Serving as an expert consultant on the case on behalf of the American victims, I read this statute as precluding “any judicial process” whatsoever, which includes court proceedings to compel arbitration. Section 4 of the LCRA states that “[n]otwithstanding any other provision of law, any property described [below] … shall be immune from attachment or any other judicial process.” The property is defined as “any property that relates to the [U.S.-Libya] claims agreement” and “for purposes of implementing the claims agreement” is “held by,” “transferred to,” or “transferred from” the Department of Treasury. See 73 Fed. Reg. 50666 (Aug. 27, 2008). Thus, it seems clear that the assets the non-Americans are seeking to attach were immunized by law from “attachment or other judicial process” under the LCRA in order to guarantee that they would reach the intended recipients after they were “transferred from” the Department of Treasury.
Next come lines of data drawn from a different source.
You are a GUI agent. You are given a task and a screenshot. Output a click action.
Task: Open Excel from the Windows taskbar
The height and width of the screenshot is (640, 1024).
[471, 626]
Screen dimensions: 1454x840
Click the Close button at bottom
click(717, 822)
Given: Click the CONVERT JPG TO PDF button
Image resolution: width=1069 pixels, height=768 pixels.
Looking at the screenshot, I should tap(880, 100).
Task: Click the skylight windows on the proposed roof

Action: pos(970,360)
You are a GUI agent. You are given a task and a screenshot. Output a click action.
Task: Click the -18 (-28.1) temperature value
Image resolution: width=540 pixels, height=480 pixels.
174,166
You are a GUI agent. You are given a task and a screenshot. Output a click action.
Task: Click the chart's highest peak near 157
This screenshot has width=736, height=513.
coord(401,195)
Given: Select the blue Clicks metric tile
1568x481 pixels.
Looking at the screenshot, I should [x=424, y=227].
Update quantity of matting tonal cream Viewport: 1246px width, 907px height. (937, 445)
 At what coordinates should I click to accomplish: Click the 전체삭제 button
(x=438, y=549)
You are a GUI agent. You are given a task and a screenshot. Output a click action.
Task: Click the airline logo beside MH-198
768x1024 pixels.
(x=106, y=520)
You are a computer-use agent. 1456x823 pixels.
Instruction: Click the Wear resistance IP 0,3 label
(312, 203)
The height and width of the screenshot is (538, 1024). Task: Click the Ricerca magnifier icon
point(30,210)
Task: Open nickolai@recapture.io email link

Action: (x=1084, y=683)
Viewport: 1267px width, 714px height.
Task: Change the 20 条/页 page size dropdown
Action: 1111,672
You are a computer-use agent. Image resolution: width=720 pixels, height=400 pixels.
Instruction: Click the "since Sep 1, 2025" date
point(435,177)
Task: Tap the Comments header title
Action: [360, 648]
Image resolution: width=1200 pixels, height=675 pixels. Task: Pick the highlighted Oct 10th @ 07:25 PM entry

During the hearing Judge Bates was very intrigued by the argument, but frankly it was impossible to tell which way he would rule on the arbitrability question. He was particularly interested in hearing that the Department of State was considering filing a Statement of Interest in the case to articulate the federal policy interests that are at stake. The American victims argued that one of the reasons the case should not go to arbitration is that there are clearly established rules requiring federal courts to give deference to such Executive Branch concerns, whereas in arbitration there is no obvious means for the United States to intervene in the arbitration, nor any guarantee that the panel would give the government’s Statement of Interest any weight.